Orlando Silva: Proteger nossa frágil democracia
Em “Argumento”, Paulinho da Viola nos aconselha sobre como agir diante das adversidades: “faça como o velho marinheiro que durante o nevoeiro leva o barco devagar.”
O presidente Jair Bolsonaro aprontou das suas ontem, somando-se a movimentos de extrema-direita que convocaram um ato político contra o Congresso Nacional para o próximo dia 15 de março. Pode? Não! Não pode.
Por Orlando Silva*
O artigo 85, inciso II, da Constituição Federal é explícito. “São crimes de responsabilidade os atos do Presidente da República que atentem contra a Constituição Federal e, especialmente, os que atentem contra: o livre exercício do Poder Legislativo, do Poder Judiciário, do Ministério Público e dos Poderes constitucionais das unidades da Federação.”

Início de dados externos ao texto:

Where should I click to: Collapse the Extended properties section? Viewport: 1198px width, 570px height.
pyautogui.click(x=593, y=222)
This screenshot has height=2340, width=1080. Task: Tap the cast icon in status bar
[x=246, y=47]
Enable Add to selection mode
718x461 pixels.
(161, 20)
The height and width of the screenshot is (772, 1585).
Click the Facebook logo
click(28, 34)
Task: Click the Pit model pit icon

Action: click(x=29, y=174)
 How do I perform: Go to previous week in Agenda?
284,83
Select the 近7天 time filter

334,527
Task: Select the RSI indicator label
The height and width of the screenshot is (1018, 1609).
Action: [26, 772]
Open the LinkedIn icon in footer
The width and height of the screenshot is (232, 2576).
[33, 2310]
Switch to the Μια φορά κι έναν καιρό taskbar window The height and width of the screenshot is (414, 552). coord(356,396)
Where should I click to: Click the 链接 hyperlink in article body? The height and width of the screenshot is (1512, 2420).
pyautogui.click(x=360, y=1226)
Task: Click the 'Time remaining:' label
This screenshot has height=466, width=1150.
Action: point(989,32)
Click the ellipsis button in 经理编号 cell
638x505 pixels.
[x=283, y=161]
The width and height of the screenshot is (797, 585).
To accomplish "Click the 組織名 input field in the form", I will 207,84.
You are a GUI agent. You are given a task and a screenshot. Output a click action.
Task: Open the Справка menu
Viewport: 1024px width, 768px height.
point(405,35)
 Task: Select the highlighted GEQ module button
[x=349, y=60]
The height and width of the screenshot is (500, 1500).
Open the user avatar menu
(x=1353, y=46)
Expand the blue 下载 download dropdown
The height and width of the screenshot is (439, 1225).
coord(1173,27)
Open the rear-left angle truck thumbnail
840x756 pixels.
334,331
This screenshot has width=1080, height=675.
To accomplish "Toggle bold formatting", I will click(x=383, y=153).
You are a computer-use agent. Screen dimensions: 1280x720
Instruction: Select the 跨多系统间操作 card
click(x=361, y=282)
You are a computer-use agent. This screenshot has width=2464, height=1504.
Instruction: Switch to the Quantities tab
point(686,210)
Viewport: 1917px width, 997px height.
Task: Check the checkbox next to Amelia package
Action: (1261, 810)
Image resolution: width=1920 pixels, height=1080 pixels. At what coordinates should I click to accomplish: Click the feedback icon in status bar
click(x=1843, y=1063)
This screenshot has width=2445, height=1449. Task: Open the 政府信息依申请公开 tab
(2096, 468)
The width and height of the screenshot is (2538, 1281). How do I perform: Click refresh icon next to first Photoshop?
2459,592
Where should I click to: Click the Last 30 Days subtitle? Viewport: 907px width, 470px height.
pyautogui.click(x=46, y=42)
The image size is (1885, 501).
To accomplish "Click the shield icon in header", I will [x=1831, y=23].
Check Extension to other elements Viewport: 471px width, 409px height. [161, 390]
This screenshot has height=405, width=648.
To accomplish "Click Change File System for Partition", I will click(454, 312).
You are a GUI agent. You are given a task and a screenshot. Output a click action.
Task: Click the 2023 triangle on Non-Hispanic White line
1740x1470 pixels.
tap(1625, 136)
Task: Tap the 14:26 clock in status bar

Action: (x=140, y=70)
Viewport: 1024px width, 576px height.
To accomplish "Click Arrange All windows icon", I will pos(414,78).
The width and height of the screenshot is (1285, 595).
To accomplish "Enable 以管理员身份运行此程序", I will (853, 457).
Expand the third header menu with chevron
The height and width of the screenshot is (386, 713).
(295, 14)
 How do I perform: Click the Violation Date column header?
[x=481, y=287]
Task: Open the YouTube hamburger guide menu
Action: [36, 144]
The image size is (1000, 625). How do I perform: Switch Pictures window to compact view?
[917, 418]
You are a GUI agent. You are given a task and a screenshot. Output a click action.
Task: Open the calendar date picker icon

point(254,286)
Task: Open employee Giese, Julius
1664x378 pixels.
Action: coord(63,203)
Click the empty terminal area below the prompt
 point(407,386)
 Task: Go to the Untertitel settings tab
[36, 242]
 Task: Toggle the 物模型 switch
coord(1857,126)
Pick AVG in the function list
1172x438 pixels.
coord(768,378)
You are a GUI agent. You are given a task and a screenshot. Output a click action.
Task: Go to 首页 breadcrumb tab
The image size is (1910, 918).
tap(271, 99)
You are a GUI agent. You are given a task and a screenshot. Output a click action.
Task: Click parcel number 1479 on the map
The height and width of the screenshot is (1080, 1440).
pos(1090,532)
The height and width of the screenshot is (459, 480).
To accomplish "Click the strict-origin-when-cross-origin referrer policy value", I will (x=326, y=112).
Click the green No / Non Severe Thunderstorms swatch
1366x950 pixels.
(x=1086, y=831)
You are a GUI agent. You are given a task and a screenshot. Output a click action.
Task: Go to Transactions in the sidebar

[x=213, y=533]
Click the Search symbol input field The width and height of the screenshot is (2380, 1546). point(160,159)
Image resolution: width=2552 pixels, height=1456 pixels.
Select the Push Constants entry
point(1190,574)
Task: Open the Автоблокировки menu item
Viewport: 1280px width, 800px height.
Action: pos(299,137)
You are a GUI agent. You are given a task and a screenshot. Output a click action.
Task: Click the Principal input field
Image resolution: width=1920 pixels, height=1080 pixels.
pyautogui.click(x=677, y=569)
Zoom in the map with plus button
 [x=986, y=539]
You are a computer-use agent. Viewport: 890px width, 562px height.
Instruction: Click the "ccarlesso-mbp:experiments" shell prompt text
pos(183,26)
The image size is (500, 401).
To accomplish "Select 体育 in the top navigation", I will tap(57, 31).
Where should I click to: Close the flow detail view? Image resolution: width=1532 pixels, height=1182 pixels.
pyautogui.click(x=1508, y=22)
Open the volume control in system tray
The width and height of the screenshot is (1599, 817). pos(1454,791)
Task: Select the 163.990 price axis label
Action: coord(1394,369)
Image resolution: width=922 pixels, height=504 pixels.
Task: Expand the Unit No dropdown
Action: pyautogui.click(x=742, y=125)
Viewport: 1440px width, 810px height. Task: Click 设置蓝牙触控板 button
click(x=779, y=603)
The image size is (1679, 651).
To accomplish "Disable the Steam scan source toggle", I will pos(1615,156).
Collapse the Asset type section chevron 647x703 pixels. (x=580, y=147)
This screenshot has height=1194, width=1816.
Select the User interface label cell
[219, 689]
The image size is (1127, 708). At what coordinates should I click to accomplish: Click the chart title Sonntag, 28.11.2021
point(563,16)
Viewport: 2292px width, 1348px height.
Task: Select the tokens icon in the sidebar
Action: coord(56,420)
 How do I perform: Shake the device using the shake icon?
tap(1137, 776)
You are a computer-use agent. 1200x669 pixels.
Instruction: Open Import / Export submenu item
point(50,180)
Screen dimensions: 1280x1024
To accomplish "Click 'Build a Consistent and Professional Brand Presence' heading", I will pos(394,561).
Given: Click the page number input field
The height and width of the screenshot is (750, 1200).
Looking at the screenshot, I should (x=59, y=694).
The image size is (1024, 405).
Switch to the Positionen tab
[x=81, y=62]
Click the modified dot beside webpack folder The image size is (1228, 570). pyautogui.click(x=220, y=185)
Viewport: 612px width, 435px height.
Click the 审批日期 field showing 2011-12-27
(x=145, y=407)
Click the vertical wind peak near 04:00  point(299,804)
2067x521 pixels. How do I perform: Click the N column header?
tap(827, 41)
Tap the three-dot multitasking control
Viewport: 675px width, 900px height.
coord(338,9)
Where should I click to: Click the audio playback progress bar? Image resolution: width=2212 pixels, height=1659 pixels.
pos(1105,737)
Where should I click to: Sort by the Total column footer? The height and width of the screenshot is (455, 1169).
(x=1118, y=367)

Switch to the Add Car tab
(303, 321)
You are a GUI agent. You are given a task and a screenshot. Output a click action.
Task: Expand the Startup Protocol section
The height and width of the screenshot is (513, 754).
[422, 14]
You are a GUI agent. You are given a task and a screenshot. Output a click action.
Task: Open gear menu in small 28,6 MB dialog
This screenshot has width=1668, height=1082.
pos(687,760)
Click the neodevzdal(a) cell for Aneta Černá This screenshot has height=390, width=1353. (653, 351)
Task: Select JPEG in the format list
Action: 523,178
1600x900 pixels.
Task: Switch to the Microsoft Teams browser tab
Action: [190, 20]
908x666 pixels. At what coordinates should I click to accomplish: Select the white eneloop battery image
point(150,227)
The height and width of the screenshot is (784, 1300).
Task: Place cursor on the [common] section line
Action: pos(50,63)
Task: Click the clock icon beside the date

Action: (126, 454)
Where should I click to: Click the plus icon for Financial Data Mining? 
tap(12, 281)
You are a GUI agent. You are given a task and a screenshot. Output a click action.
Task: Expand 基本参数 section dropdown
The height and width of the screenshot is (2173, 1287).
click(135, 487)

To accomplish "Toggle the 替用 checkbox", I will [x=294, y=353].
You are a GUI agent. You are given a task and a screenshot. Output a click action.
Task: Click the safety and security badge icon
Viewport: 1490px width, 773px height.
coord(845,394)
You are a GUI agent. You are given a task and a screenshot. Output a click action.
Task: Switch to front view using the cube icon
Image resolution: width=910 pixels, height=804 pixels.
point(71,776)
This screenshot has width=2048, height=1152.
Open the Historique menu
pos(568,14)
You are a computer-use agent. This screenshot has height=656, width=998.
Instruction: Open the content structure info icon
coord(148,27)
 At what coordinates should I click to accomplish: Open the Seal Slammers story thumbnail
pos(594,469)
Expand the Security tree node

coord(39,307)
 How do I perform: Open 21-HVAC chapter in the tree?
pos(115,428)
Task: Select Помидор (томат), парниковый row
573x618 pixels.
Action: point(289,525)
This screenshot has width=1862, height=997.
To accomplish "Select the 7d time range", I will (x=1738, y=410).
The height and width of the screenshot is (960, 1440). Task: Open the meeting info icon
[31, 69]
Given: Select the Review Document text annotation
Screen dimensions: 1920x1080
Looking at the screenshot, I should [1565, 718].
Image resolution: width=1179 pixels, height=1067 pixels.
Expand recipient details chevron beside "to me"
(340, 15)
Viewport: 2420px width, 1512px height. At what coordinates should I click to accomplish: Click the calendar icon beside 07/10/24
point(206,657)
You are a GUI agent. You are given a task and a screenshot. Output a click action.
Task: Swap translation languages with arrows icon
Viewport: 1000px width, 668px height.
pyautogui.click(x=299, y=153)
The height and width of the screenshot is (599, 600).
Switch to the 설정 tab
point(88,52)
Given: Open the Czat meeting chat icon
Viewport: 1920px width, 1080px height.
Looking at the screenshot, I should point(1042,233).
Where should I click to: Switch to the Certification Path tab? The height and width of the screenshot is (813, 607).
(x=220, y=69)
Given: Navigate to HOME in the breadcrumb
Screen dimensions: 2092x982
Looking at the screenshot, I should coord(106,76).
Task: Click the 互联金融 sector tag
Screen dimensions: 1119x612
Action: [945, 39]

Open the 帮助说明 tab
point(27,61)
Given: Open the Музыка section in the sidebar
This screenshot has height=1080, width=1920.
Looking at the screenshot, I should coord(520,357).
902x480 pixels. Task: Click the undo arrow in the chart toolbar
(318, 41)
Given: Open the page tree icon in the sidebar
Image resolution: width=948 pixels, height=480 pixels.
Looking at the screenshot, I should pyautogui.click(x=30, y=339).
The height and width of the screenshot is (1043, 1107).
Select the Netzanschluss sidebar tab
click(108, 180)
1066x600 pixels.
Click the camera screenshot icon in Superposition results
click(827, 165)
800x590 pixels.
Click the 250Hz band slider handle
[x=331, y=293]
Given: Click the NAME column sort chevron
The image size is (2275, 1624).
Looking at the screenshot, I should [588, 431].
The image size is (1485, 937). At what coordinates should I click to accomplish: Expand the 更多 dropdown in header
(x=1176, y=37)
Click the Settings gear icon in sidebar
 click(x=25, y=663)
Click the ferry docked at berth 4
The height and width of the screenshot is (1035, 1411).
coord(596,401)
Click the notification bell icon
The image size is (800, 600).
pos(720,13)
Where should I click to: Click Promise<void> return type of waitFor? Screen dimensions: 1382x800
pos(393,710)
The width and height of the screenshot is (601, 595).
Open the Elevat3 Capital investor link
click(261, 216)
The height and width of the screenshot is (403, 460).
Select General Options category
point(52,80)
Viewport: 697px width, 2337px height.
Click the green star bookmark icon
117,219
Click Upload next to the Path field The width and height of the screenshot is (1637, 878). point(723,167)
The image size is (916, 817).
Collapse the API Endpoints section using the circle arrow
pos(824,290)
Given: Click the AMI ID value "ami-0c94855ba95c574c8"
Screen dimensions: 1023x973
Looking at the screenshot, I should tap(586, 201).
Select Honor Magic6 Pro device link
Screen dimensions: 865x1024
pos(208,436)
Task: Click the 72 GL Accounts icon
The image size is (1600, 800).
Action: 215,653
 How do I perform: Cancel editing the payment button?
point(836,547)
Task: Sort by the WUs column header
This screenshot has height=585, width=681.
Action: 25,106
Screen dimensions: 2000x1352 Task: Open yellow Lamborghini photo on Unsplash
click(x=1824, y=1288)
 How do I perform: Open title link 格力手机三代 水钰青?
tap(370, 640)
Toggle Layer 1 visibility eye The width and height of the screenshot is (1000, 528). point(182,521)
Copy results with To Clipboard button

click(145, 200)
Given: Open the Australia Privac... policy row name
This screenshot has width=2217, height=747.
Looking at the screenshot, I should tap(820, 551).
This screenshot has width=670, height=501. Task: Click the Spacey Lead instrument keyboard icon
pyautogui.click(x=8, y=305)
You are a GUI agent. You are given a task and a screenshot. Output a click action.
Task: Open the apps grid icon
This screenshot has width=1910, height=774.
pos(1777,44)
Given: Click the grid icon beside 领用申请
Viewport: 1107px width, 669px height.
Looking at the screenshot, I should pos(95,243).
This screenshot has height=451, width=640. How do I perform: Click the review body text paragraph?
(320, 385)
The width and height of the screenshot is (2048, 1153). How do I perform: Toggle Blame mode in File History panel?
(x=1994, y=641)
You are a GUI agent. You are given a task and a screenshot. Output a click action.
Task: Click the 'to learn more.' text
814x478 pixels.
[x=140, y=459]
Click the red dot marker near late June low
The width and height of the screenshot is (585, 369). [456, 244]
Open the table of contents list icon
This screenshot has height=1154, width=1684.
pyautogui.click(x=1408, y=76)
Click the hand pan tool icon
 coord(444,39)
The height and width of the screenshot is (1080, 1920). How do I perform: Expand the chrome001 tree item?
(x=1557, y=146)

O presidente da República conhece – ou deveria conhecer – a Constituição e sabe o que fala e faz. Sabe que poderia até ser afastado da Presidência. Seus movimentos são calculados. O fato é que a tensão no ambiente político, com Bolsonaro, é o novo normal. Ele opera no limite para manter o ímpeto de suas milícias digitais.
Bolsonaro navega no mar alto da antipolítica, fomentada por décadas, e que levará um tempo para voltar a níveis toleráveis – se é que voltará algum dia. Exercita seus planos autoritários numa conjuntura de crise da democracia liberal, tempos em que tudo está em questão.
Bolsonaro reage aos movimentos do Congresso Nacional. As novas regras do Orçamento trouxeram para o Brasil práticas de democracias maduras, em que cabe ao Parlamento pronunciamentos decisivos sobre as contas públicas. Mecanismos como esses não combinam com déspotas.
O ato do dia 15 será mais um round da luta de Bolsonaro contra o Parlamento e o Supremo Tribunal Federal. Esse embate é quase diário, basta ver as MPs, PLNs e os vetos. Ele multiplica suas frentes de batalha. Veremos até quando conseguirá lutar o tempo todo em tantas frentes.
A resistência anti-Bolsonaro ainda está dispersa e desorganizada. A divisão fundamental está na visão sobre a economia.
A entrevista de Edmar Bacha, na Folha de São Paulo, tem grande importância para esclarecer possíveis tendências. Quando ele aponta que “a agenda liberal deste governo não vale para empresários” e que em outras recessões a retomada foi “em forma de V” e atualmente “estamos patinando em L e não conseguimos sair”, quer dizer que a recuperação é incerta e não anima os agentes econômicos. Os resultados do agronegócio são bons apesar do governo, que atrapalha bastante; a indústria segue na UTI, acumulando resultados adversos. Só o capital financeiro segue intocável.
É preciso cautela, frieza e objetividade. Os ataques ao Congresso Nacional são golpes contra a democracia e necessitam de respostas à altura. O decano do Supremo, ministro Celso Mello, se posicionou de maneira enérgica quanto à convocação de ato hostil aos poderes feita por Bolsonaro. Diversas lideranças políticas e sociais, de diferentes matizes ideológicos, também condenaram prontamente o ataque.
O Parlamento precisa cadenciar suas iniciativas. Essa provocação de Bolsonaro cai como uma luva para que a agenda da Câmara e do Senado dialogue mais com a sociedade e vá além dos dogmas liberais.
Pacientemente, vamos fazer o degelo das relações que andavam interditadas. E encontraremos novas conexões para tecer uma rede, uma barreira intransponível para proteger nossa frágil democracia. À política também se aplica o ensinamento do velho marinheiro: “Sem preconceito, sem mania de passado, sem querer ficar do lado de quem não quer navegar.”